My spouse only married me to get a Visa, can I get an Annulment?

When one spouse persuades the other to marry because of a secret desire to remain in the United States.  A judgment of nullity based on fraud is also warranted where one party's motive in entering the marriage was solely to obtain a green card (to acquire U.S. residency status) and he or she never intended to engage in sexual relations with the other or to meet marital duties.

What are examples of fraud that constitute nullity or annulment?

California courts have found the following circumstances as evidence of fraud: (1) if either party hides the knowledge of infertility or sterility, (2) the female partner  hides an existing pregnancy, (3)  concealed intent not to live with the other spouse or (4) concealment of the intent to not to engage in sexual relations with the other spouse, (5) or concealment of the intent to not to have children despite a promise to the contrary.


A recent example where a finding of fraud was supported was in Marriage of Ramirez where a spouse’s intent to ignore his marital obligation of fidelity supported a finding of fraud when the husband intended to continue ongoing simultaneous sexual relationships with both his wife and her sister at time of marriage.


However, not every unhappy situation is a fraud.  For example, an allegation that “the husband turned out to be, in the eyes of his wife, a lazy, unshaven disappointment with a drinking problem” was not enough to justify a judgment of nullity.  Additionally, a spouse’s premarital misrepresentation of his financial status was not enough to grant an annulment based on fraud. 


If you are thinking about asking for an Annulment on the basis of fraud, contact a family law attorney today, you can reach me at amanda@gordonfamilylaw.com

How does Mediation benefit children?

Experienced Bay Area divorce attorneys will tell their clients that in a mediated divorce, both parents agree to work together to do what’s best for their children. This means they cooperate to make a plan for how each parent will be involved with their children and how to make decisions as circumstances change. The parenting plan is often based on needs of the and it has a better chance of success.  

 

 

The 10 Year Rule

Is there anything special about a divorce if we are married for 10 years?

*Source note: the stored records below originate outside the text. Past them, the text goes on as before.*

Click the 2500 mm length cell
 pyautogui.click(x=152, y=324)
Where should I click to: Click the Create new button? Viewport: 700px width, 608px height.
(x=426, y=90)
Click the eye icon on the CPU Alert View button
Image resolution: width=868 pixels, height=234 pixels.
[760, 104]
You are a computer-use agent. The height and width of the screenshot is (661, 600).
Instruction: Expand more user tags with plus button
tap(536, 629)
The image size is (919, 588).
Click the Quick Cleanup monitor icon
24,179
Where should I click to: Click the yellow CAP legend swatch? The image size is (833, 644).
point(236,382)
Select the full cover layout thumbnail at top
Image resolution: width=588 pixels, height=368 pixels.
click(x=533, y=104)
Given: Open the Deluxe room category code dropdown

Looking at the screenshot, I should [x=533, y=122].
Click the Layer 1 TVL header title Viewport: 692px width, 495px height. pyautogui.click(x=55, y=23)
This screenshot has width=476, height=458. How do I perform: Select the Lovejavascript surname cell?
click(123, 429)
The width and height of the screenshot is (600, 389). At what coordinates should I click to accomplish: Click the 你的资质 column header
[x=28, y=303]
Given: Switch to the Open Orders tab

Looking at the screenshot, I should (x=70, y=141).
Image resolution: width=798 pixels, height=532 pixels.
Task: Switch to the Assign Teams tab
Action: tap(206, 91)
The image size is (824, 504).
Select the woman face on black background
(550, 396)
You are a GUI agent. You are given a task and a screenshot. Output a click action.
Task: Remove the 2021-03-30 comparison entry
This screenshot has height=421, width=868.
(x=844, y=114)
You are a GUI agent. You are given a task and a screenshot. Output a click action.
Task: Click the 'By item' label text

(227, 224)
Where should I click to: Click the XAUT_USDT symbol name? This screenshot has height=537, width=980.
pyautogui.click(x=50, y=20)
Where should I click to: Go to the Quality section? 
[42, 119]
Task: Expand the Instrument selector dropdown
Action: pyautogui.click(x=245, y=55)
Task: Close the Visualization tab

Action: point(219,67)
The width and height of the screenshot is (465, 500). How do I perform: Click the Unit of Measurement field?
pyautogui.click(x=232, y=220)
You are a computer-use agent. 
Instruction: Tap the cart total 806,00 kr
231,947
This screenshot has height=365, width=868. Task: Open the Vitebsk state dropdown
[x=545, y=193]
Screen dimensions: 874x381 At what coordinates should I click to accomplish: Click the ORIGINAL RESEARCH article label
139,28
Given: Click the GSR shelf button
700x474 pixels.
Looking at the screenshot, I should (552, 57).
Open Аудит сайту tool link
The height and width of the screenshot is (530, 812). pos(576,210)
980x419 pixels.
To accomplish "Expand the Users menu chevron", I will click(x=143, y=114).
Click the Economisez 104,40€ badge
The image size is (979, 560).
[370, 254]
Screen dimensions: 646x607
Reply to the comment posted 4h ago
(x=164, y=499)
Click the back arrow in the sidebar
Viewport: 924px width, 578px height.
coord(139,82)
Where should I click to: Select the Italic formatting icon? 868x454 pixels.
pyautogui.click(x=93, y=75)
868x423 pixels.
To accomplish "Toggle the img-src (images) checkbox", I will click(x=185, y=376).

Yes. In California there are three benefits to being in a long-term marriage or a marriage for more than 10 (ten) years. I often hear clients talk about the 10 year rule. Experienced family law attorneys in the San Francisco Bay Area of California will tell you that the 10 year rule only applies to very specific aspects of your divorce. 

First, California spousal support rules provide that if a marriage is longer than 10 years the  court will always retain the ability to order that support be paid to the lower wage earner in the marriage. 

Second, the Social Security Administration considers a marriage of 10 years to be a long-term marriage. How this plays out in practice is that if you do not get remarried, you can collect derivative Social Security benefits based on your ex partner’s earnings record at the age of retirement. Those derivatives are usually one half the amount your ex partner is eligible to collect. This is because spouses retain the right to apply for Social Security derivative benefits only if married for 10 years during which the employee spouse contributed to Social Security. 42 USC §402(b)–(c). 

Third, if you ex-spouse is a member of the US Military and you have been married for 10 years or longer, you will receive a pro-rated portion of his/her retirement.